Saturday, December 6, 2014
A couple of stories stand out (not necessarily from the interview - stories he'd told me also):
The most vivid story involved the kamikazes. The repeatedly told the story of a kamikaze that flew into the ship next to theirs. As he retold the story he added details that he hadn't previously told. During the visit to the LST in Muskegon he told us again about the kamikaze. He said the plane was diving right towards their ship. He said they were firing on him and it seemed "at the last second" that he pulled up, went over their ship and crashed into the ship next to his. The way he described it and the motions he demonstrated my guess is they shot the kamikaze which caused him to jerk back on the steering wheel. As he was standing their telling the story he said "I can still see his eyes" as he's flying towards us. At one time I had found a picture of that LST (he had told me the number).

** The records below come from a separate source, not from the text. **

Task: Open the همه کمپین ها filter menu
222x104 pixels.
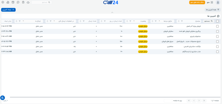Action: (x=212, y=10)
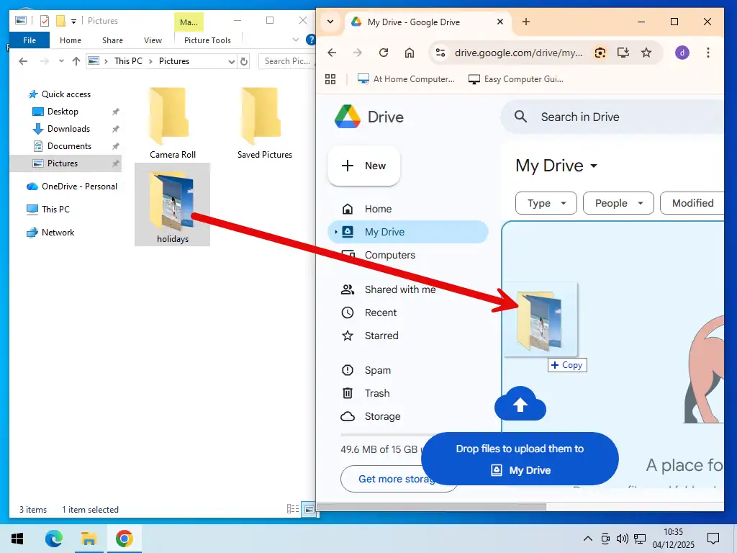The image size is (737, 553).
Task: Search with the Google Lens camera icon
Action: (x=600, y=53)
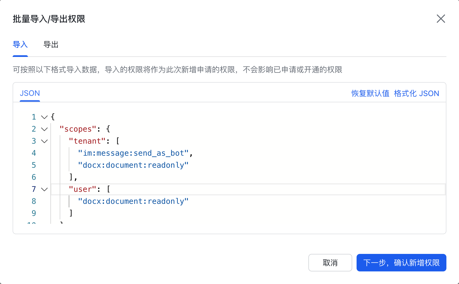Select the 导入 tab
The width and height of the screenshot is (459, 284).
20,45
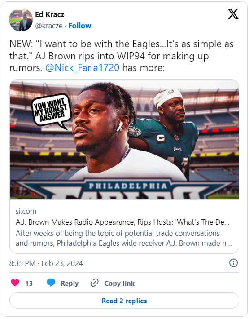Open the 8:35 PM Feb 23, 2024 timestamp
Image resolution: width=249 pixels, height=319 pixels.
click(x=46, y=263)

When I googled it there was a picture of the ship on fire and what I believe was my grandpa's ship in the foreground. If I can find it again I'll post it here.

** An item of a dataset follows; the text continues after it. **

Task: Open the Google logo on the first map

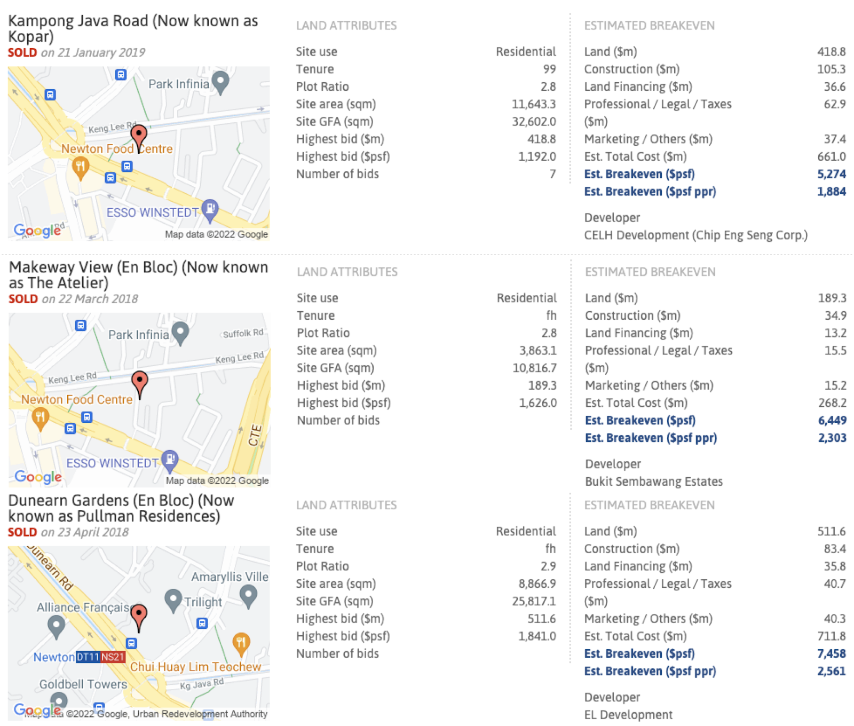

The thing that I think haunted him the most was the image of the sailors jumping off the burning ship, many covered in oil and on fire themselves. He described the charred bodies floating in the water. It was obvious when he talked about this that it really bothered him.
On a lighter note he'd always giggle when telling the story of his shipmates using the ships crane to steal a Jeep from one of their island stops. They simply hoisted it onto their ship and down into the hull and then used it to drive around future stops. He always laughed at the thought of how the person responsible for the Jeep was to explain how it vanished from an island!
He and his shipmates walked the streets of Nagasaki a couple weeks after the bomb was dropped. He described it as "leveled." He said there was absolutely nothing alive left, not even a bug. The only recognizable items were the foundations of the buildings and the heavy duty safes. When they got into a city where they encountered the Japanese he said they were nothing but friendly to them.
One time his ship took a hit and he recalled the smoke being so thick that he was certain he was going to die. He said he got on the deck and smashed his mouth around a crack in the deck and breathed the air from below.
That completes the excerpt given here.